I compensi erogati al dipendente pubblico per aver svolto prestazioni professionali senza il possesso del prescritto titolo di studio e dell’abilitazione costituiscono danno erariale, senza che rilevi la circostanza che gli emolumenti percepiti abbiano remunerato prestazioni effettivamente svolte.

Questo il principio espresso dalla Corte dei Conti, sez. giur. Veneto, con la sentenza n. 107 depositata il 22 giugno 2015, con la quale ha condannato un medico a risarcire il danno arrecato all’amministrazione per aver esercitato indebitamente, per un lungo periodo di tempo, la professione, senza essere né laureato, né conseguentemente abilitato e iscritto presso l’Ordine dei Medici.
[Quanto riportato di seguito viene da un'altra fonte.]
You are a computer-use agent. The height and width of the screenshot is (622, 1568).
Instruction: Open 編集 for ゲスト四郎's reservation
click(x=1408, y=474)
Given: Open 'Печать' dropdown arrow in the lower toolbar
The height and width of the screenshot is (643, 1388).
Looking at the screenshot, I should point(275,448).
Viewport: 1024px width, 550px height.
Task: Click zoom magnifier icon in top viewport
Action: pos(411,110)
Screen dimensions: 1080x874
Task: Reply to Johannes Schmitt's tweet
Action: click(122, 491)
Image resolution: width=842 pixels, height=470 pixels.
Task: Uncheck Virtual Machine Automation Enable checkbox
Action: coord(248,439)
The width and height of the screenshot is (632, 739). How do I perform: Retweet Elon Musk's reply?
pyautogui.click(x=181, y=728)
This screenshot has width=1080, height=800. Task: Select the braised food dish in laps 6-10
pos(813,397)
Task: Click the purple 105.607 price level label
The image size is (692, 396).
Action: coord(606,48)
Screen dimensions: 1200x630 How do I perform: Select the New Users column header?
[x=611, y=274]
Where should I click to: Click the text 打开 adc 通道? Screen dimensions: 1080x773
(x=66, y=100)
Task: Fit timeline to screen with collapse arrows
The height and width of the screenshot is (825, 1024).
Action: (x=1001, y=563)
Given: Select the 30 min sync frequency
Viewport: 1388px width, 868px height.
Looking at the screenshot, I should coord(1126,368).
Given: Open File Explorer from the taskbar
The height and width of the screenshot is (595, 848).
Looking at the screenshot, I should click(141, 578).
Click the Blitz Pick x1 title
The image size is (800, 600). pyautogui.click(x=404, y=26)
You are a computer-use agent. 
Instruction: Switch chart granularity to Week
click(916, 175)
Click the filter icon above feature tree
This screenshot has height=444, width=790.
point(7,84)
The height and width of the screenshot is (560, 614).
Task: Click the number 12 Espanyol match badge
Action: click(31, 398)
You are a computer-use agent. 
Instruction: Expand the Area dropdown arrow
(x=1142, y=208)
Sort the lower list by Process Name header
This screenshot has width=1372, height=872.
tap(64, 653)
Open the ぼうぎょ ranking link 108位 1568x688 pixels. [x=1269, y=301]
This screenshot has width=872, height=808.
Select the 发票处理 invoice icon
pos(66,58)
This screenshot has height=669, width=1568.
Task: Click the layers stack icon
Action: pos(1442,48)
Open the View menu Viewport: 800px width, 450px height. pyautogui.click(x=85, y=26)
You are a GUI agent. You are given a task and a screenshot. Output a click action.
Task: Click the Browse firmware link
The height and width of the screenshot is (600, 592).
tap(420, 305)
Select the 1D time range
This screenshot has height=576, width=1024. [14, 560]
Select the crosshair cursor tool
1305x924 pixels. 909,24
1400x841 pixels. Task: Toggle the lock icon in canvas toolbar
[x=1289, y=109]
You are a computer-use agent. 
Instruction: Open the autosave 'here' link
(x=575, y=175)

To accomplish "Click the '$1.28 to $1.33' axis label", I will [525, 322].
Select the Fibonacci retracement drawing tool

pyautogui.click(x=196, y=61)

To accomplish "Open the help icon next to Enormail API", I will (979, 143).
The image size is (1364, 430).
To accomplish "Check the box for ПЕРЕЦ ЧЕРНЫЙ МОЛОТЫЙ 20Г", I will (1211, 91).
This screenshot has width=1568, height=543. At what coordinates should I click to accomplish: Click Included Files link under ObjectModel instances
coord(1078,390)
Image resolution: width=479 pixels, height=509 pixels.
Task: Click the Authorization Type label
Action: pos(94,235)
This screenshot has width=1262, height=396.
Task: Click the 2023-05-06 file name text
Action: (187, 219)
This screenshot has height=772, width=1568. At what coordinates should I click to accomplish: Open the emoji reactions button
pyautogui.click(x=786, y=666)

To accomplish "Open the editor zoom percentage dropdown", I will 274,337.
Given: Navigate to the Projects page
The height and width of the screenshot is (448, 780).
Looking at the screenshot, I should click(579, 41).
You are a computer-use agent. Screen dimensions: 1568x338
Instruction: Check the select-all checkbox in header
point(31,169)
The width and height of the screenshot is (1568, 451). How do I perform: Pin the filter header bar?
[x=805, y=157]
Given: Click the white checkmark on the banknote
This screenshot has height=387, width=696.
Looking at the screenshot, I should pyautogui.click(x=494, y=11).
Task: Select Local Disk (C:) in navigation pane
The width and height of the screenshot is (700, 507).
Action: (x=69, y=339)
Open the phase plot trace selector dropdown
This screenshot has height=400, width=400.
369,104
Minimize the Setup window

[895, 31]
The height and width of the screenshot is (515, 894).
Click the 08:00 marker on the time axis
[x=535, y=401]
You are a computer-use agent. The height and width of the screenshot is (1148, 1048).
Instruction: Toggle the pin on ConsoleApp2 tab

Secondo il consolidato orientamento della magistratura contabile la prestazione resa in via di fatto e in assenza dei necessari titoli di studio e abilitativi e, quindi, dell’indispensabile qualificazione professionale richiesta dalla legge, non può recare all’ente pubblico alcuna utilità giuridicamente apprezzabile (in particolare, Sez. Appello Sicilia, sent. 243/2012).

La Pubblica Amministrazione non richiede e non remunera una prestazione qualsiasi, ma la specifica prestazione dedotta in contratto, discendente da norme imperative, con standards qualitativi, di professionalità e quantitativi predeterminati.

La carenza di tali standards, nel caso specifico la professionalità richiesta, rende la prestazione lavorativa del tutto inadeguata alle esigenze amministrative e la controprestazione, ovvero la retribuzione corrisposta, non risulta correlata alla prestazione richiesta e pattuita, essendo venuto meno il relativo rapporto sinallagmatico (Corte dei Conti, sez. giur. Sicilia, sent. 1158/2011).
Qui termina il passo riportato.